US forces in northern Syria started pulling back Monday from areas along the Turkish border ahead of a feared military invasion by Ankara that Kurdish forces say would spark a jihadist resurgence.
The Kurdish-led Syrian Democratic Forces said in a statement that "US forces withdrew from the border areas with Turkey" in northeast Syria.
The Syrian Observatory for Human Rights war monitor confirmed that US forces had pulled back from key positions in Ras al-Ain and Tal Abyad.
The White House on Sunday said that Turkey would "soon be moving forward with its long-planned operation".
It said US troops in northern Syria would no longer be "in the immediate area" near the border with Turkey, nor would they support Ankara's operations.

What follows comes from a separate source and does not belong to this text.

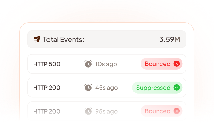Click the alarm clock icon next to 95s ago
This screenshot has width=214, height=129.
[x=88, y=111]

On Monday, the US-backed SDF said such an operation would reverse years of successful Kurdish-led operations to defeat the Islamic State group and allow some of its surviving leaders to come out of hiding.
It also warned that a Turkish invasion would pose a threat to SDF-run prisons and informal settlements housing thousands of IS jihadists and their families.
Ankara wants to push the US-backed Syrian Kurdish forces from its border, saying that the group is a "terrorist" offshoot of Kurdish insurgents in Turkey.
The Turkish military has twice launched offensives in Syria -- against IS in 2016, and in 2018 against the People's Protection Units (YPG), the backbone of the SDF.
Long marginalised, Syria's Kurds have -- beyond heavy campaigns against IS -- essentially stayed out of the country's eight-year civil war, instead setting up their own institutions in areas under their control.
In the areas of Ras al-Ain, Tal Abyad and Kobane, all bordering Turkey, Kurdish forces have dug trenches and tunnels in preparation for a Turkish offensive, the Observatory said Sunday.